For the second consecutive day, the USD/JPY pair was exposed to profit-taking sales after the pair moved towards the 112.22 resistance at the end of last week’s trading, recording its highest level in 10 months. The bearish correction pushed the pair towards the 110.33 support in the beginning of this week’s trading, and after the recent Japanese yen losses, we confirmed that these losses will not last long. The Japanese yen is still one of the most important safe havens for investors after gold since the beginning of the deadly Coruna epidemic. Especially amid expectations that global output may decline for the first time since the global financial crisis, and all global stock markets fell yesterday. In a sign of confirmation of how sentiment was negatively affected, gold rose 1.8% to $1689 an ounce, its highest level in seven years, as traders sought financial assets that some consider safer in times of tension as is now.
Coronavirus negative impact expectations are constantly increasin. Bin Mai, director of global macroeconomics research at Oxford University of Economics, believes that now the global economy may see its first seasonal drop in seasonally adjusted production since the global financial crisis more than a decade ago. The comparisons of the 2003 SARS epidemic, another deadly epidemic that originated in China, is not reassuring, because China’s share of the global economy is much greater than it was at the time, and the supply chains transporting raw materials, spare parts and products across the global economy, are more than ever.
In the same context. Kristalina Georgieva, head of the International Monetary Fund, said the fund's basic scenario is that the Chinese economy is slowing down but it may return to normal in the second quarter. "But we are looking at more terrifying scenarios, as the virus continues to spread longer and more globally, and the consequences of growth are more prolonged," she said.
The US economy, unlike the rest of the world’s economies, has not been greatly affected by the paralysis in economic performance in China, even with the outbreak in many countries of the world. Economists attributed the matter to the lack of close linkage between the US and Chinese economies, as is the case with many global economies, such as the European Union, Japan, South Korea and Australia, for example. But at the same time, the US Federal Reserve announced that it would monitor the situation to determine what would be appropriate if the economy was affected by the epidemic and its consequences.

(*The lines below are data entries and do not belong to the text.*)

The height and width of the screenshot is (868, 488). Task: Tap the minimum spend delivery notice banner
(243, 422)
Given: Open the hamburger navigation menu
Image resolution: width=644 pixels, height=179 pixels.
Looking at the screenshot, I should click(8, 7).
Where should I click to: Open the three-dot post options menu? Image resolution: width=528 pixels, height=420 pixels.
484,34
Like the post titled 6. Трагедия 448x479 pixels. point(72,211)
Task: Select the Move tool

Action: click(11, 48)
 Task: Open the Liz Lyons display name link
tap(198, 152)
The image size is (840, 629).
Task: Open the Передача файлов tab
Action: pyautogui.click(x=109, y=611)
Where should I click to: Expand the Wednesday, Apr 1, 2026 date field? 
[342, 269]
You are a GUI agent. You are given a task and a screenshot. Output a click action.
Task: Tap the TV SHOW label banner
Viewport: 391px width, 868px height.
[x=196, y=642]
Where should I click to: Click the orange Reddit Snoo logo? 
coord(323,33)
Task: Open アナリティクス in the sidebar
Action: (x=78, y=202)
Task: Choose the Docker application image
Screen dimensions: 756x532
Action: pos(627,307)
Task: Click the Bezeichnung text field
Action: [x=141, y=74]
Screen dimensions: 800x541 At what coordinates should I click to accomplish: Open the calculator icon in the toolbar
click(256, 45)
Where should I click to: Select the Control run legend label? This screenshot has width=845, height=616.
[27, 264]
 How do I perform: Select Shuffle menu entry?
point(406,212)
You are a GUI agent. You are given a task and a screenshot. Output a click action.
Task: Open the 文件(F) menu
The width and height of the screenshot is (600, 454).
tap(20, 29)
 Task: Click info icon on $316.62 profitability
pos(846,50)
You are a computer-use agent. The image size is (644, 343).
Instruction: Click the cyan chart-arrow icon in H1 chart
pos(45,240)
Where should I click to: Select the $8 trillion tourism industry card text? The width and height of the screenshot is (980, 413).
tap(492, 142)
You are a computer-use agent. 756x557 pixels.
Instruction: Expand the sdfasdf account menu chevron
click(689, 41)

According to the technical analysis of the pair: Despite the USD/JPY bearish correction, the general trend of the pair is still bullish as long as it is stable above the 110.00 psychological resistance, and this appears clear from the performance on the daily chart below. We still prefer to buy the pair from each lower level, especially if it went to the 109 support or below. The closest support levels for the pair are currently 110.20, 109.55 and 108.80, respectively.
As for the economic calendar data today: The focus will be on the U.S data, Consumer Confidence and Richmond Industrial Index.